Perhaps the most unusual interface in the film is a game seen when Theo visits his cousin Nigel for a meal and to ask for a favor. Nigel’s son Alex sits at the table silent and distant, his attention on a strange game that it’s designer, Mark Coleran, tells me is called “Kubris,” a 3D hybrid of Tetris and Rubik’s Cube.
Alex operates the game by twitching and sliding his fingers in the air. With each twitch a small twang is heard. He suspends his hand a bit above the table to have room. His finger movements are tracked by thin black wires that extend from small plastic discs at his fingertips back to a device worn on his wrist. This device looks like a streamlined digital watch, but where the face of a clock would be are a set of multicolored LEDs arranged in rows. These LEDs flicker on and off in inscrutable patterns, but clearly showing some state of the game. There is an inset LED block that also displays an increasing score.
The game also features a small, transparent, flat screen that rests on the table in front of him. It displays a computer-generated cube, similar to a 5×5 Rubik’s Cube, made up of smaller transparent cubes that share colors with the LEDs on his wrist. As Alex plays, he changes the orientation of the cube, and positions smaller cubes along the surface of the larger.
Alex plays this game continually during the course of the scene. He is so engrossed in it that when Nigel asks him twice to take his pills, he doesnt even register the instruction. Nigel must yell at him to get Alex to comply.
Though the exact workings of the game are a mystery, it serves to illustrate in a technological way how some of the younger people in 2027 disengage from the horror of the world through games that have been designed for addiction and obsession.
Though most everyone in the audience left Minority Report with the precrime scrubber interface burned into their minds (see Chapter 5 of the book for more on that interface), the film was loaded with lots of other interfaces to consider, not the least of which were the wearable devices.
Precrime forearm devices
These devices are worn when Anderton is in his field uniform while on duty, and are built into the material across the left forearm. On the anterior side just at the wrist is a microphone for communications with dispatch and other officers. By simply raising that side of his forearm near his mouth, Anderton opens the channel for communication. (See the image above.)
There is also a basic circular display in the middle of the posterior left forearm that displays a countdown for the current mission: The time remaining before the crime that was predicted to occur should take place. The text is large white characters against a dark background. Although the translucency provides some visual challenge to the noisy background of the watch (what is that in there, a Joule heating coil?), the jump-cut transitions of the seconds ticking by commands the user’s visual attention.
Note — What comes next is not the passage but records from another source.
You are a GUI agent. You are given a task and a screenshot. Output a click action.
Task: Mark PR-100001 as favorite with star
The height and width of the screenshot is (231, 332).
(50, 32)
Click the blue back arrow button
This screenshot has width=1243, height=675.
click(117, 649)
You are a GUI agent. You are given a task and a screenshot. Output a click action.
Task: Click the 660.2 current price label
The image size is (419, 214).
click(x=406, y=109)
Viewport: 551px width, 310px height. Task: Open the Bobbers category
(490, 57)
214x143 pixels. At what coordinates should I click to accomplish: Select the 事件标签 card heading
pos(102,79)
On the anterior forearm there are two visual output devices: one rectangular perpetrator information (and general display?) and one amber-colored circular one we never see up close. In the beginning of the film Anderton has a man pinned to the ground and scans his eyes with a handheld Eyedentiscan device. Through retinal biometrics, the pre-offender’s identity is confirmed and sent to the rectangular display, where Anderton can confirm that the man is a citizen named Howard Marks.
Wearable analysis
Checking these devices against the criteria established in the combadge writeup, it fares well. This is partially because it builds on a century of product evolution for the wristwatch.
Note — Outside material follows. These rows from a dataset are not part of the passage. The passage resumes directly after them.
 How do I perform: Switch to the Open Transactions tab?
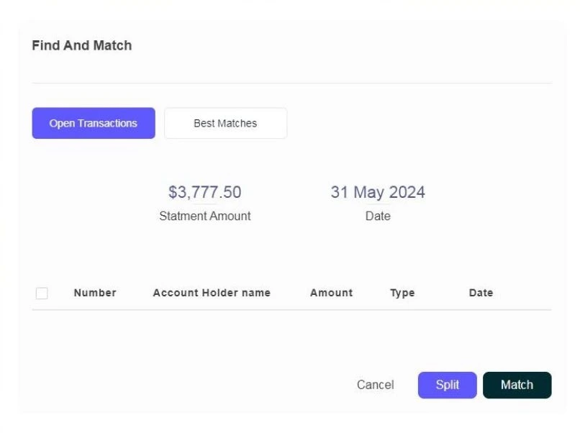(x=94, y=123)
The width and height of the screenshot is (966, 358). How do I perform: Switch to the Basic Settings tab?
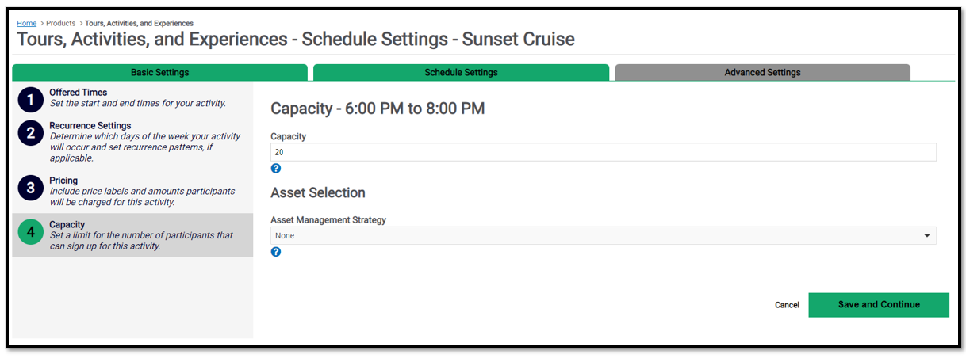click(x=160, y=72)
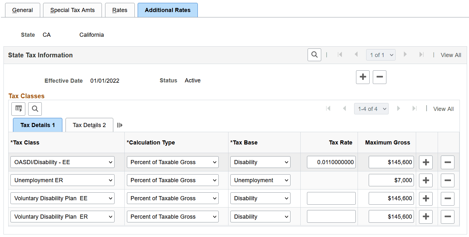Open the grid personalization icon beside the search
Viewport: 469px width, 237px height.
(x=18, y=109)
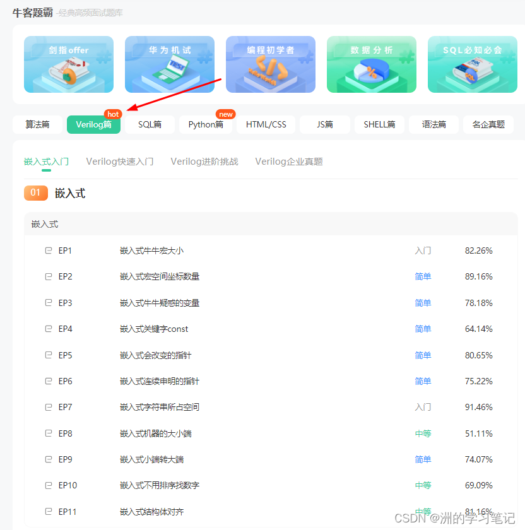Open the Verilog企业真题 subtab
Screen dimensions: 525x530
288,162
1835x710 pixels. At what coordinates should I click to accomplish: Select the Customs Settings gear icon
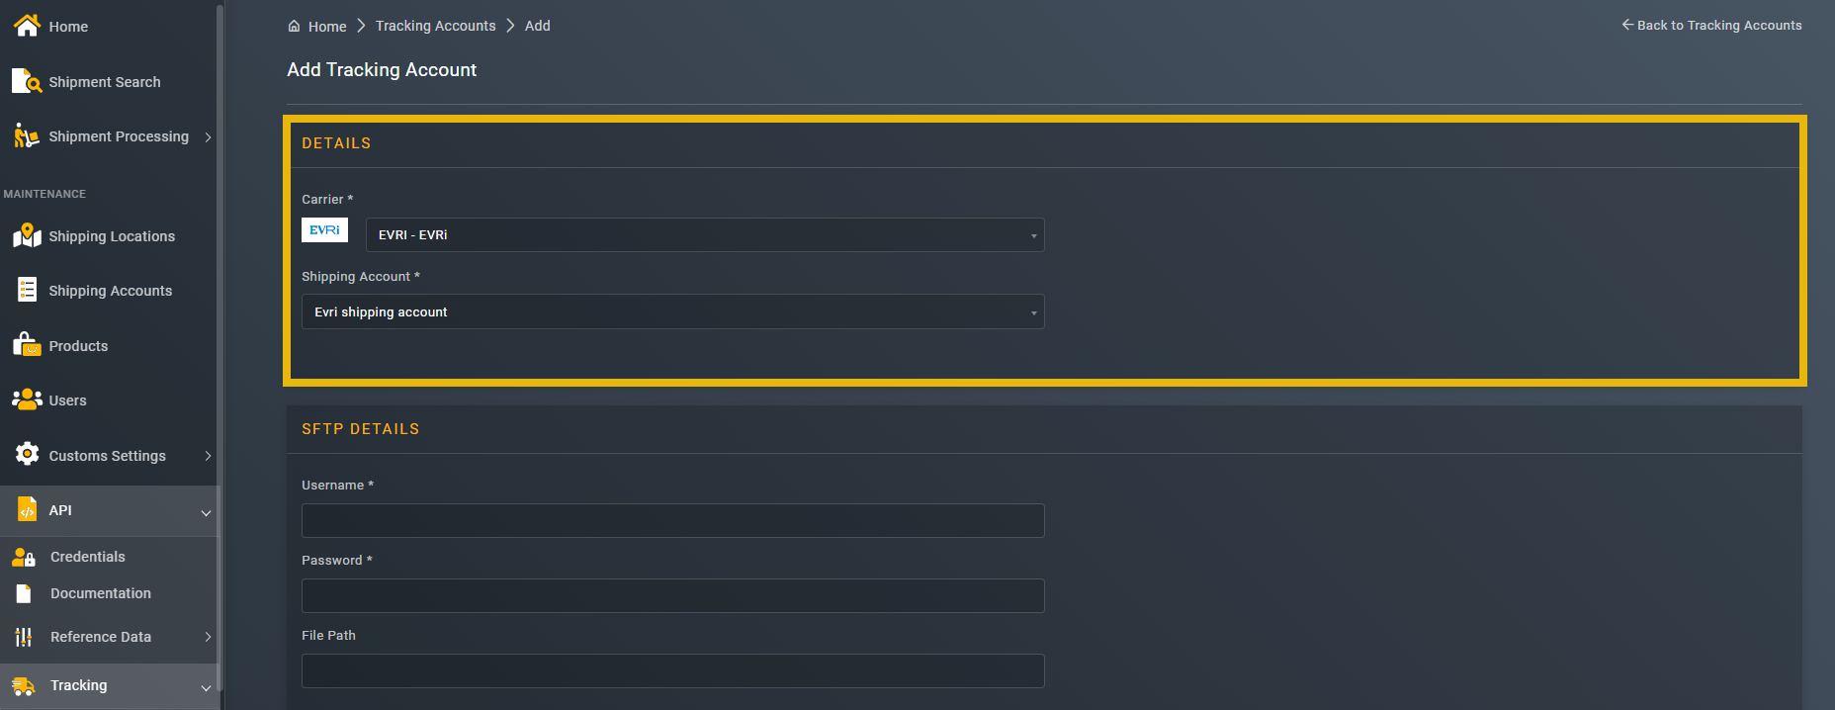(25, 455)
It is sartorial, bearing displays that lay flat against the skin connected to soft parts that hold them in place.
They are social, being in a location other people are used to seeing similar technology.
It is easy to access and use for being along the forearm. Placing different kinds of information at different spots of the body means the officer can count on body memory to access particular data, e.g. Perp info is anterior middle forearm. That saves him the cognitive load of managing modes on the device.
The display size for this rectangle is smallish considering the amount of data being displayed, but being on the forearm means that Anderton can adjust its apparent size by bringing it closer or farther from his face. (Though we see no evidence of this in the film, it would be cool if the amount of information changed based on distance-to-the-observer’s face. Writing that distanceFromFace() algorithm might be tricky though.)
There might be some question about accidental activation, since Anderton could be shooting the breeze with his buddies while scratching his nose and mistakenly send a dirty joke to a dispatcher, but this seems like an unlikely and uncommon enough occurrence to simply not worry about it.
Using voice as the input is cinegenic, but especially in his line of work a subvocalization input would keep him more quiet—and therefore safer— in the field. Still, voice inputs are fast and intuitive, making for fairly apposite I/O. Ideally he might have some haptic augmentation of the countdown, and audio augmentation of the info so Anderton wouldn’t have to pull his arm and attention away from the perpetrator, but as long as the information is glanceable and Anderton is merely confirming data (rather than new information), recognition is a fast enough cognitive process that this isn’t too much of a problem.
All in all, not bad for a “throwaway” wearable technology.